Exercise aim
Below are the records. Transcribe them exactly.

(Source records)
::::

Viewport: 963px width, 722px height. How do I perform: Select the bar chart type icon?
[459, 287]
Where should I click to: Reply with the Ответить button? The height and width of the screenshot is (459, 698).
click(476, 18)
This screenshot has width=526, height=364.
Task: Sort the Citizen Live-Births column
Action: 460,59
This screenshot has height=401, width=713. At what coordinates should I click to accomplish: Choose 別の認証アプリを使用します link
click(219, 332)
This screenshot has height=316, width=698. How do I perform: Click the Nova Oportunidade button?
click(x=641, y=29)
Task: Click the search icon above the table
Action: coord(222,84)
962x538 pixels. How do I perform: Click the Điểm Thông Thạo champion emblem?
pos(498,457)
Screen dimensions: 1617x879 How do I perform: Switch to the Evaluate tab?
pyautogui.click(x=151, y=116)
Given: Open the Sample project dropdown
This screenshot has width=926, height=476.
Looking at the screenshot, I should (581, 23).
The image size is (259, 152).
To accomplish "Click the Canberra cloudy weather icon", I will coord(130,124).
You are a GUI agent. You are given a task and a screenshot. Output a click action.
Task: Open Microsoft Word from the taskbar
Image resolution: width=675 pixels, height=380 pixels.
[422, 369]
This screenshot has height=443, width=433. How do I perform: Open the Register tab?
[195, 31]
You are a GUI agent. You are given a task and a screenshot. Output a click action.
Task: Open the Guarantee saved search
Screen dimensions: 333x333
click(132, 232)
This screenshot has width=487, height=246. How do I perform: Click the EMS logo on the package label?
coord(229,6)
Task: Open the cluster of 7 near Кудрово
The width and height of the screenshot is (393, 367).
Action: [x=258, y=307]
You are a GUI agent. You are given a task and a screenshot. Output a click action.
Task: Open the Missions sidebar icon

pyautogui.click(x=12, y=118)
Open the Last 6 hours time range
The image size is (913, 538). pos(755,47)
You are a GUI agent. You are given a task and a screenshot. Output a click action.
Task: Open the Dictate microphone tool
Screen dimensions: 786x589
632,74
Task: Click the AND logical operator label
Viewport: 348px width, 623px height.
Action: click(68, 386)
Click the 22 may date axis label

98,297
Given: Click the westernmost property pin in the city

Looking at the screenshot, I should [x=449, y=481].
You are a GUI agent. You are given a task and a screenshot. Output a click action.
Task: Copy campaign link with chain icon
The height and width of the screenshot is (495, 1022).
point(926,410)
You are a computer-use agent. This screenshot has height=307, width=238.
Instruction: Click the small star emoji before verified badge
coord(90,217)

::::

Exercise result
Viewport: 963px width, 722px height. How do I perform: Select the bar chart type icon?
[459, 287]
Where should I click to: Reply with the Ответить button? The height and width of the screenshot is (459, 698).
click(476, 18)
This screenshot has width=526, height=364.
Task: Sort the Citizen Live-Births column
Action: 460,59
This screenshot has height=401, width=713. At what coordinates should I click to accomplish: Choose 別の認証アプリを使用します link
click(219, 332)
This screenshot has height=316, width=698. How do I perform: Click the Nova Oportunidade button?
click(x=641, y=29)
Task: Click the search icon above the table
Action: coord(222,84)
962x538 pixels. How do I perform: Click the Điểm Thông Thạo champion emblem?
pos(498,457)
Screen dimensions: 1617x879 How do I perform: Switch to the Evaluate tab?
pyautogui.click(x=151, y=116)
Given: Open the Sample project dropdown
This screenshot has width=926, height=476.
Looking at the screenshot, I should (581, 23).
The image size is (259, 152).
To accomplish "Click the Canberra cloudy weather icon", I will coord(130,124).
You are a GUI agent. You are given a task and a screenshot. Output a click action.
Task: Open Microsoft Word from the taskbar
Image resolution: width=675 pixels, height=380 pixels.
[422, 369]
This screenshot has height=443, width=433. How do I perform: Open the Register tab?
[195, 31]
You are a GUI agent. You are given a task and a screenshot. Output a click action.
Task: Open the Guarantee saved search
Screen dimensions: 333x333
click(132, 232)
This screenshot has width=487, height=246. How do I perform: Click the EMS logo on the package label?
coord(229,6)
Task: Open the cluster of 7 near Кудрово
The width and height of the screenshot is (393, 367).
Action: [x=258, y=307]
You are a GUI agent. You are given a task and a screenshot. Output a click action.
Task: Open the Missions sidebar icon

pyautogui.click(x=12, y=118)
Open the Last 6 hours time range
The image size is (913, 538). pos(755,47)
You are a GUI agent. You are given a task and a screenshot. Output a click action.
Task: Open the Dictate microphone tool
Screen dimensions: 786x589
632,74
Task: Click the AND logical operator label
Viewport: 348px width, 623px height.
Action: click(68, 386)
Click the 22 may date axis label

98,297
Given: Click the westernmost property pin in the city

Looking at the screenshot, I should [x=449, y=481].
You are a GUI agent. You are given a task and a screenshot. Output a click action.
Task: Copy campaign link with chain icon
The height and width of the screenshot is (495, 1022).
point(926,410)
You are a computer-use agent. This screenshot has height=307, width=238.
Instruction: Click the small star emoji before verified badge
coord(90,217)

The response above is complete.